Usually when I say something, I do say it with confidence in what I believe. And I think hard over things and pray about things and make sure it's something I even need to share.

Maybe there are people that have no business sharing every thought that enters their mind, but I feel confident enough in myself and what God has placed in me to use discernment and write out my thoughts now and then, or to share what God is dealing with me on. And I look up to others who do the same. There are just certain people, who God placed compassion and wisdom in and who voice it well...
and somehow we all come to respect them...
and there is nothing wrong with learning from people who God placed in our lives, even if it is via social networking. We might like it or hate it, but it's a part of our culture now, and as much as we want to cherish the good ole times of talking on phone and writing letters, I doubt it's going away anytime soon. So we make good use of it.

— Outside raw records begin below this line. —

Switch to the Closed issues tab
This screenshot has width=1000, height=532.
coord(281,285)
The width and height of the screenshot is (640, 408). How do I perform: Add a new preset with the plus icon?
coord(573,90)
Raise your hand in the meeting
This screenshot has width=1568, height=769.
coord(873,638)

But I have been guilty of the occasional facebook rant or vent. Now that I think about it, most facebook rants, vents or complaints that I see are by women. Ha! Hilarious. Women are so emotional and respond out of emotion. And I've seen in myself in times past, my attempt at "correcting' someone's attitude or actions or theology in the form of an generalized facebook rant, obviously backed up by scripture. (Because if it's backed up by scripture, then it's not a rant, right?)
In hopes that 'so and so" would see my status full of Godly wisdom and fall to their knees in repentance. Or is it my anonymous way to publicly shame them and hope everyone knows who I am talking to and agree with me and "like" my status?
"Yes! Amen! I know exactly who you are talking about! THEY need to hear that!"
  I don't sound mean ( I don't think), afterall it is just the word of God, but the heart behind what I have said here and there has been more out of irritation than Love...

Am I the only one?
I know I'm not, because I've seen other people do it too and it prompted me to ask this question on facebook over the weekend and I was honestly loving the feedback. Even though I KNEW I was guilty of it. 
Now, how's that for growth, huh?

This is what I wrote:
Do you think that its ok to correct or instruct someone subtly & anonymously on facebook? Even if you are using scripture to back your thought up?  I feel as though God corrected me on this awhile ago, because I've been guilty of hinting via facebook that what someone is doing or saying is wrong.
If our heart truly is to help someone specific when we go into Gods word and dig up a scripture and post it on facebook, then why not just speak or contact them directly?
Instead we use the word of God to publicly shame someone who is usually just misguided or having a bad day. And we hope they will see our status and everyone who are our mutual friends will know we are indirectly talking to them. To me, that doesn't seem like the correction is done out of love, but rather out of our own personal annoyance with what they did or said...
and it could wind up hurting someone we care about or making them feel talked about, rather than spoken to. Again, I've been guilty of this...and I felt like God spoke to me on my intention and to really watch myself on what I do or don't say something publicly, no matter what it is.
Do we get glory out of it? Does everyone applaud us for saying what needed to be said?
Or does He get the glory? Is someone really helped in this manner...?
Something to think about, I guess.

And that was what I said.




The feedback was great. No tears here! I even had some people who do not profess Christianity to join in...
and I loved this comment, very true, not taken from scripture, but truth dripped from it...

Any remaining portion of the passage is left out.